AIM:
Render every line of the records as a Markdown table with the columns Row and Line, numbering each row and leaving out the blank lines.

(Records from a pointing dataset)
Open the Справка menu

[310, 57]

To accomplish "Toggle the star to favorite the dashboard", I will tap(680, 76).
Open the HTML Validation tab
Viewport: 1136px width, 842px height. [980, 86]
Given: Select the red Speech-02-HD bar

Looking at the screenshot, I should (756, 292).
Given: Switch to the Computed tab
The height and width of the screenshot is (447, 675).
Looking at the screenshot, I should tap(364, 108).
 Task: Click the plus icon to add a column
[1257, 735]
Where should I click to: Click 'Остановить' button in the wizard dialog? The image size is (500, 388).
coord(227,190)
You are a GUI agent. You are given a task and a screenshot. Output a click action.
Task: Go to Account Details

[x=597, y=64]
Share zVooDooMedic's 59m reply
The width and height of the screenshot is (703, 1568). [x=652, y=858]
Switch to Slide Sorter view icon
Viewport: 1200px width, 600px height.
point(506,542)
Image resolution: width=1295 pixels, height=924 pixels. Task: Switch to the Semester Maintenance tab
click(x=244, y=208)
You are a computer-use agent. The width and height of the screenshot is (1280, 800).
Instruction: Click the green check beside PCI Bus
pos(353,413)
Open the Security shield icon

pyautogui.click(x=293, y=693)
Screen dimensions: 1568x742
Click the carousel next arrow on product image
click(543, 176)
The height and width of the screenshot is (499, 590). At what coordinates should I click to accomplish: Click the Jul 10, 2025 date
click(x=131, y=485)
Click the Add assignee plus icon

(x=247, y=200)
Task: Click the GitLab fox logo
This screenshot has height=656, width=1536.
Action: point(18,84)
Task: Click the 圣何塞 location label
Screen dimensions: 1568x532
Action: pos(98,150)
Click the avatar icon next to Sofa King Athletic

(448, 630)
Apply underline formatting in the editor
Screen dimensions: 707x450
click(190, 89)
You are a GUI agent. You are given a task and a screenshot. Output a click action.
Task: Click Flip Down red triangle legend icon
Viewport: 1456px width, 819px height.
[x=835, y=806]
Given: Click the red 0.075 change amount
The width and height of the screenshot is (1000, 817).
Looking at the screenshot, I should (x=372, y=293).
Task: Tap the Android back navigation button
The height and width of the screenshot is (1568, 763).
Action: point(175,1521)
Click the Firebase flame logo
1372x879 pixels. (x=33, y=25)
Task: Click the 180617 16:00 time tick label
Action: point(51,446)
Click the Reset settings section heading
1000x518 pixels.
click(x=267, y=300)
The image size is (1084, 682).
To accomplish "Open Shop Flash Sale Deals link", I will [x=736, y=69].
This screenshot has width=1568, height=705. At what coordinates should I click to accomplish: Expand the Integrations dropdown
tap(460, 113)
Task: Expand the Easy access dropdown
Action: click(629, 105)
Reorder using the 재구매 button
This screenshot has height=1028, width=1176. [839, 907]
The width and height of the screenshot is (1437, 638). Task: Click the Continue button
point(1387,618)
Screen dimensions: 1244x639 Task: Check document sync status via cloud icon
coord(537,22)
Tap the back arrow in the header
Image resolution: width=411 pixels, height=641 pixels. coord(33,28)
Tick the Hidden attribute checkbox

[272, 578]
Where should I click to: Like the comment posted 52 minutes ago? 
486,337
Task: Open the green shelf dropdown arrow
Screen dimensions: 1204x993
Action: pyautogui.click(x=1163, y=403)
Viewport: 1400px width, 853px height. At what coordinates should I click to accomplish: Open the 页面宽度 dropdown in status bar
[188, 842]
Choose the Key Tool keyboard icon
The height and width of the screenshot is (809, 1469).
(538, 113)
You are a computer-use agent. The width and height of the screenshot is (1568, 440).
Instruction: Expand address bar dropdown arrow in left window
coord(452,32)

FINAL RESULT:
| Row | Line |
|---|---|
| 1 | Open the Справка menu |
| 2 | [310, 57] |
| 3 | To accomplish "Toggle the star to favorite the dashboard", I will tap(680, 76). |
| 4 | Open the HTML Validation tab |
| 5 | Viewport: 1136px width, 842px height. [980, 86] |
| 6 | Given: Select the red Speech-02-HD bar |
| 7 | Looking at the screenshot, I should (756, 292). |
| 8 | Given: Switch to the Computed tab |
| 9 | The height and width of the screenshot is (447, 675). |
| 10 | Looking at the screenshot, I should tap(364, 108). |
| 11 |  Task: Click the plus icon to add a column |
| 12 | [1257, 735] |
| 13 | Where should I click to: Click 'Остановить' button in the wizard dialog? The image size is (500, 388). |
| 14 | coord(227,190) |
| 15 | You are a GUI agent. You are given a task and a screenshot. Output a click action. |
| 16 | Task: Go to Account Details |
| 17 | [x=597, y=64] |
| 18 | Share zVooDooMedic's 59m reply |
| 19 | The width and height of the screenshot is (703, 1568). [x=652, y=858] |
| 20 | Switch to Slide Sorter view icon |
| 21 | Viewport: 1200px width, 600px height. |
| 22 | point(506,542) |
| 23 | Image resolution: width=1295 pixels, height=924 pixels. Task: Switch to the Semester Maintenance tab |
| 24 | click(x=244, y=208) |
| 25 | You are a computer-use agent. The width and height of the screenshot is (1280, 800). |
| 26 | Instruction: Click the green check beside PCI Bus |
| 27 | pos(353,413) |
| 28 | Open the Security shield icon |
| 29 | pyautogui.click(x=293, y=693) |
| 30 | Screen dimensions: 1568x742 |
| 31 | Click the carousel next arrow on product image |
| 32 | click(543, 176) |
| 33 | The height and width of the screenshot is (499, 590). At what coordinates should I click to accomplish: Click the Jul 10, 2025 date |
| 34 | click(x=131, y=485) |
| 35 | Click the Add assignee plus icon |
| 36 | (x=247, y=200) |
| 37 | Task: Click the GitLab fox logo |
| 38 | This screenshot has height=656, width=1536. |
| 39 | Action: point(18,84) |
| 40 | Task: Click the 圣何塞 location label |
| 41 | Screen dimensions: 1568x532 |
| 42 | Action: pos(98,150) |
| 43 | Click the avatar icon next to Sofa King Athletic |
| 44 | (448, 630) |
| 45 | Apply underline formatting in the editor |
| 46 | Screen dimensions: 707x450 |
| 47 | click(190, 89) |
| 48 | You are a GUI agent. You are given a task and a screenshot. Output a click action. |
| 49 | Task: Click Flip Down red triangle legend icon |
| 50 | Viewport: 1456px width, 819px height. |
| 51 | [x=835, y=806] |
| 52 | Given: Click the red 0.075 change amount |
| 53 | The width and height of the screenshot is (1000, 817). |
| 54 | Looking at the screenshot, I should (x=372, y=293). |
| 55 | Task: Tap the Android back navigation button |
| 56 | The height and width of the screenshot is (1568, 763). |
| 57 | Action: point(175,1521) |
| 58 | Click the Firebase flame logo |
| 59 | 1372x879 pixels. (x=33, y=25) |
| 60 | Task: Click the 180617 16:00 time tick label |
| 61 | Action: point(51,446) |
| 62 | Click the Reset settings section heading |
| 63 | 1000x518 pixels. |
| 64 | click(x=267, y=300) |
| 65 | The image size is (1084, 682). |
| 66 | To accomplish "Open Shop Flash Sale Deals link", I will [x=736, y=69]. |
| 67 | This screenshot has width=1568, height=705. At what coordinates should I click to accomplish: Expand the Integrations dropdown |
| 68 | tap(460, 113) |
| 69 | Task: Expand the Easy access dropdown |
| 70 | Action: click(629, 105) |
| 71 | Reorder using the 재구매 button |
| 72 | This screenshot has height=1028, width=1176. [839, 907] |
| 73 | The width and height of the screenshot is (1437, 638). Task: Click the Continue button |
| 74 | point(1387,618) |
| 75 | Screen dimensions: 1244x639 Task: Check document sync status via cloud icon |
| 76 | coord(537,22) |
| 77 | Tap the back arrow in the header |
| 78 | Image resolution: width=411 pixels, height=641 pixels. coord(33,28) |
| 79 | Tick the Hidden attribute checkbox |
| 80 | [272, 578] |
| 81 | Where should I click to: Like the comment posted 52 minutes ago?  |
| 82 | 486,337 |
| 83 | Task: Open the green shelf dropdown arrow |
| 84 | Screen dimensions: 1204x993 |
| 85 | Action: pyautogui.click(x=1163, y=403) |
| 86 | Viewport: 1400px width, 853px height. At what coordinates should I click to accomplish: Open the 页面宽度 dropdown in status bar |
| 87 | [188, 842] |
| 88 | Choose the Key Tool keyboard icon |
| 89 | The height and width of the screenshot is (809, 1469). |
| 90 | (538, 113) |
| 91 | You are a computer-use agent. The width and height of the screenshot is (1568, 440). |
| 92 | Instruction: Expand address bar dropdown arrow in left window |
| 93 | coord(452,32) |